The number is a slight decline on the previous year, in which the council received 267 complaints.

However the number is up around 40 from 2013-14, and over 50 more than the number received in 2012-13.

The report shows over half of all complaints made were towards the council’s environmental services department, who generated 144 different grievances.

The department received more than four times as many complaints as the second placed group, planning and building, which received 33.

However, environmental services were also the most highly praised department, receiving 139 compliments.

Of the 260 complaints, recorded through the authority’s official complaints procedure, 10 were escalated.

Eight of those were dealt with by the authority’s chief executive, while two were taken to the Local Government’s Ombudsman (LGO) – a government organisation which investigates complaints about council’s and other local bodies.

The first related to a complaint about the installation of a footpath and maintenance of a lawn and prompted an investigation by the LGO.

The report states that the investigation was not completed during the 2015/16 period.

The other complaint was made by residents in relation to commercial activity.

TVBC were in the process of issuing a discontinuance notice at the time of the complaint, and the LGO subsequently closed the investigation.

The report states the resident later thanks TVBC for the notice, which orders the receiver to stop or face further action.

TVBC declined to give more information about the two complaints, citing a possible breach of data protection.
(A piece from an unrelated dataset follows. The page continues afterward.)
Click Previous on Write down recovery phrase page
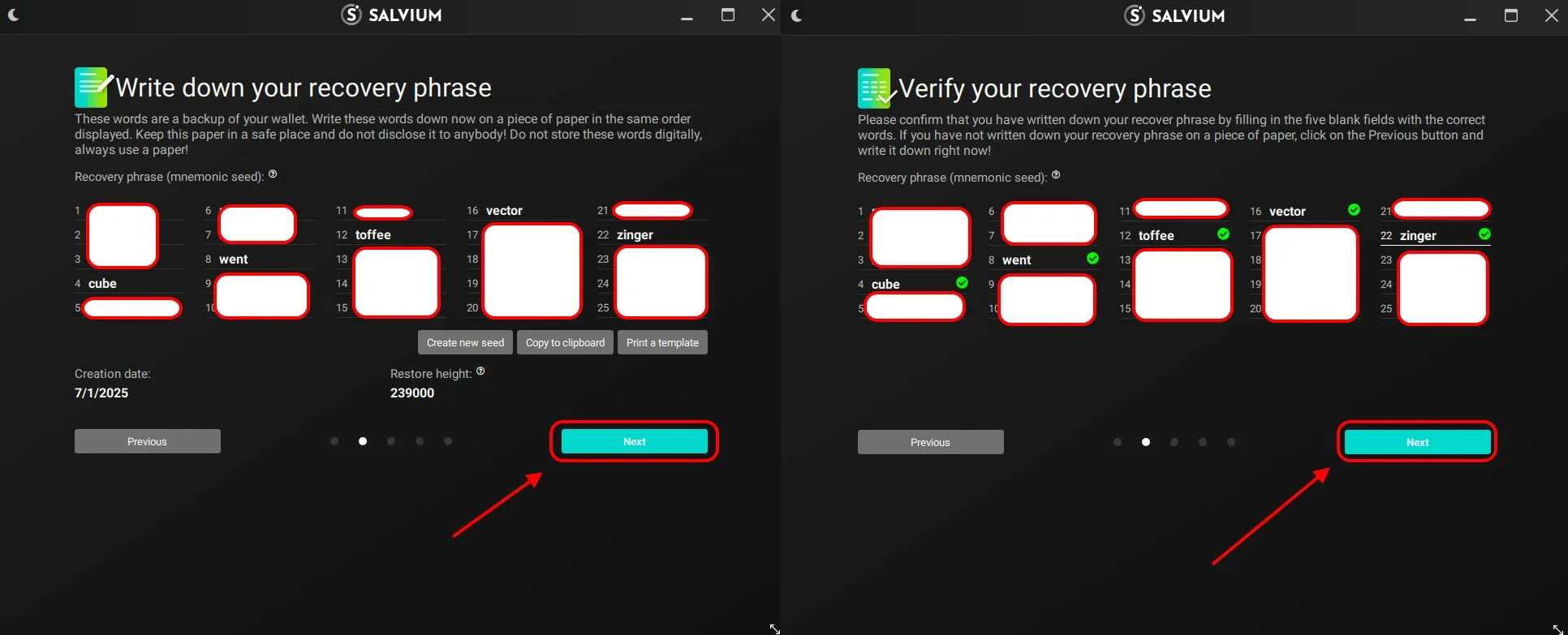This screenshot has height=635, width=1568. (x=147, y=442)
Corporate portfolio holder, councillor Phil North, said: “We are pleased that the number of complaints made to the council has declined.

“However, complaints are an incredibly useful way to identify areas for improvement in the services we provide and each is investigated thoroughly.

“Services with the highest number of complaints are inevitably those that have the highest number of customer contacts, such as environmental services, which is responsible for collecting waste and recycling, planning and building and revenues, which includes benefits and council tax.

“The number of complaints received in relation to these services is minimal in relation to volume of customers they come into contact with.

“We also receive a very limited number of complaints via social media.

“However, regardless of how a customer submits a complaint to the council they are all investigated in the same way following our standard complaints procedure.”